The Budget Council

Budget Council President

Budget Council President Árpád Kovács.

The Budget Council (Költségvetési Tanács) is an independent body that monitors the process of formulating and implementing annual government budgets in Hungary.

The country’s Fundamental Law provides the three-member Budget Council with the authority to sanction proposed government budgets with its “prior consent” before their submission to the National Assembly.

The European Union has formally criticized the Budget Council’s authority of prior consent, referring to it as “power to veto the adoption of the general budget, thus restricting the scope for action of the democratically elected legislature and allowing the President of the Republic to dissolve the parliament.”

Foundation

Hungary’s National Assembly founded the Budget Council in November 2008 according to an agreement with the International Monetary Fund earlier that month to provide Hungary’s government with a 15.7-billion-dollar emergency loan to finance its operations amid the deepening global financial crisis (source A and B in Hungarian).

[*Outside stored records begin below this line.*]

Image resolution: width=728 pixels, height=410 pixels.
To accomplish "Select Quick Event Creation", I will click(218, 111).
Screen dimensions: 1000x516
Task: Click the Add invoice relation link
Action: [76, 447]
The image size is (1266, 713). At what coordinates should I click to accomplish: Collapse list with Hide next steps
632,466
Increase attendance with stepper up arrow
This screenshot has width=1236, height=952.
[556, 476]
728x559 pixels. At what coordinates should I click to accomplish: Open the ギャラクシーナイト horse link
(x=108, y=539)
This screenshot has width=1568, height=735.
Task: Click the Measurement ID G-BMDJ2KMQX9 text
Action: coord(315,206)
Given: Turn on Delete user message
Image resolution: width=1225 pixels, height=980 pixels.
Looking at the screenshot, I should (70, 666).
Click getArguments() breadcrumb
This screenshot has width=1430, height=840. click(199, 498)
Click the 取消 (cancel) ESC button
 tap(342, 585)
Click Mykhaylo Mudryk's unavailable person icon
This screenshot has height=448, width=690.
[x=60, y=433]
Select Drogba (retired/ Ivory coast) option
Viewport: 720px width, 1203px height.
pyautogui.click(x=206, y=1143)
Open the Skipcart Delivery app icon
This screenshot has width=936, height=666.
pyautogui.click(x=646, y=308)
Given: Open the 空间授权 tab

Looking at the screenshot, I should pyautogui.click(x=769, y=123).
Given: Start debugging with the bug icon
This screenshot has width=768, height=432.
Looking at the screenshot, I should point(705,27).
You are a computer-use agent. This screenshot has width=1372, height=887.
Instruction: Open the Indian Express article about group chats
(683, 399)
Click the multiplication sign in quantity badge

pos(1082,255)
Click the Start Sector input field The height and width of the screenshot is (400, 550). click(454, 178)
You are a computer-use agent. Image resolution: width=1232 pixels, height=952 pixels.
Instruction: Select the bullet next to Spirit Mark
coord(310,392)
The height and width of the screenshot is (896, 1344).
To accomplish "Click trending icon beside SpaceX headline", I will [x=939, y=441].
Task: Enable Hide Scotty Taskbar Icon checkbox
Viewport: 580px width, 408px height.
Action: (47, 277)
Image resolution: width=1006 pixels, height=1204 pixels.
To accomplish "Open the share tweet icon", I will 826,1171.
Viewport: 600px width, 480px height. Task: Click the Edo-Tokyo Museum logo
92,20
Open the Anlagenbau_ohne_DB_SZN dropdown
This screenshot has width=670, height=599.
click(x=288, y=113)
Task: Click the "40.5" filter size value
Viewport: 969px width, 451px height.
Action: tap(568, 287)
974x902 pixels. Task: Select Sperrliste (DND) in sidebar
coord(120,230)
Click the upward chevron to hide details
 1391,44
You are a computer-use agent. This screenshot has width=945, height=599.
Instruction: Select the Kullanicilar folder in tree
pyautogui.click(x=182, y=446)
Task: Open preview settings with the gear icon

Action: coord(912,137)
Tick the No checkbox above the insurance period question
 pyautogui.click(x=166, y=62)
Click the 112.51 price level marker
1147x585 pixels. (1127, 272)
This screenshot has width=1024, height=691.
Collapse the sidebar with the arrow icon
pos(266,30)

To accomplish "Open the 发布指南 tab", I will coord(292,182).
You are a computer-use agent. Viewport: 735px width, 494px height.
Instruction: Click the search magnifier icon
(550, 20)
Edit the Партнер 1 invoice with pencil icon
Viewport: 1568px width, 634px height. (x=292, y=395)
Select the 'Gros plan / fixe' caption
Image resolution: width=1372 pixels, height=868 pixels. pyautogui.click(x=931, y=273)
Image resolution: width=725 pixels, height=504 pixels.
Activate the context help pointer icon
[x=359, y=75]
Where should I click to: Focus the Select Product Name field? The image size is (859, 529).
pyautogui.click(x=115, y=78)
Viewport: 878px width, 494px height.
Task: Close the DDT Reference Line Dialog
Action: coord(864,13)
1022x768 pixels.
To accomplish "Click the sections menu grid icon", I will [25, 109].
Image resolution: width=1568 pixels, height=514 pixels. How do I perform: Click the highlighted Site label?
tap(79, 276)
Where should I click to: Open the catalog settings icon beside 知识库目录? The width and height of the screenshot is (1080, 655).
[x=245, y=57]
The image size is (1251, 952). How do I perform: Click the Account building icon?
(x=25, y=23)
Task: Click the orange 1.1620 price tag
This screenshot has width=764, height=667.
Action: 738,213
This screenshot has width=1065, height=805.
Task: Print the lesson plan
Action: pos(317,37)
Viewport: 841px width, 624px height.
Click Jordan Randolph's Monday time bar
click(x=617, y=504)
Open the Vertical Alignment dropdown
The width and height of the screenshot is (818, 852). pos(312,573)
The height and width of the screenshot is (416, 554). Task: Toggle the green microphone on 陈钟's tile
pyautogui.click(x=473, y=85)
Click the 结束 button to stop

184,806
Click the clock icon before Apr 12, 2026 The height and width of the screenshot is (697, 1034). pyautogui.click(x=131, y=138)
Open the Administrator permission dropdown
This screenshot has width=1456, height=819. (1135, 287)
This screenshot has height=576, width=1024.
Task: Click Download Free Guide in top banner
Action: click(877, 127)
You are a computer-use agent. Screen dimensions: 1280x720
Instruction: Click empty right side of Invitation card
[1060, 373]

In its original form, the three-member council was an advisory body only and had no veto rights with regard to proposed government budgets. The Hungarian Socialist Party-controlled National Assembly approved the appointments of the initial members of the newly established Budget Council to nine-year terms in February 2009. Two of the three original members of the council were members of the Monetary Council of the National Bank of Hungary, though resigned from their posts immediately following the approval of their appointments in order to avoid conflict of interest (source in Hungarian).

Fidesz-KDNP Changes

In December 2010, the FideszChristian Democratic People’s Party (KDNP)-controlled National Assembly withdrew all government funding for the Budget Council and dismissed its members appointed the previous year (source A and B in Hungarian). In accordance with the National Assembly amendment of the law that established the Budget Council, the body operated with the following three unpaid members: National Bank of Hungary Governor András Simor; State Audit Office President László Domonkos; and National Bank of Hungary Supervisory Committee Chairman Zsigmond Járai.

The new constitution, or Fundamental Law, that Fidesz-KDNP National Assembly representatives adopted in April 2011 and which came into effect on January 1, 2012 stipulates that the Budget Council shall be composed of the president of the State Audit Office, the governor of the National Bank of Hungary and one further member to serve as chairman of the body. The Fundamental Law provides the National Assembly with the authority to elect the president of the State Audit Office to a 12-year term and the president of Hungary to appoint the governor of the National Bank of Hungary and the chairman of the Budget Council to six-year terms.

The Fundamental Law furthermore states that “prior consent of the Budget Council shall be required for the adoption of the Act on the central budget” in order to satisfy the provision of the Fundamental Law requiring all government budgets to reduce state debt as long as such debt exceeds 50 percent of GDP (see Article 44 of the Fundamental Law in English).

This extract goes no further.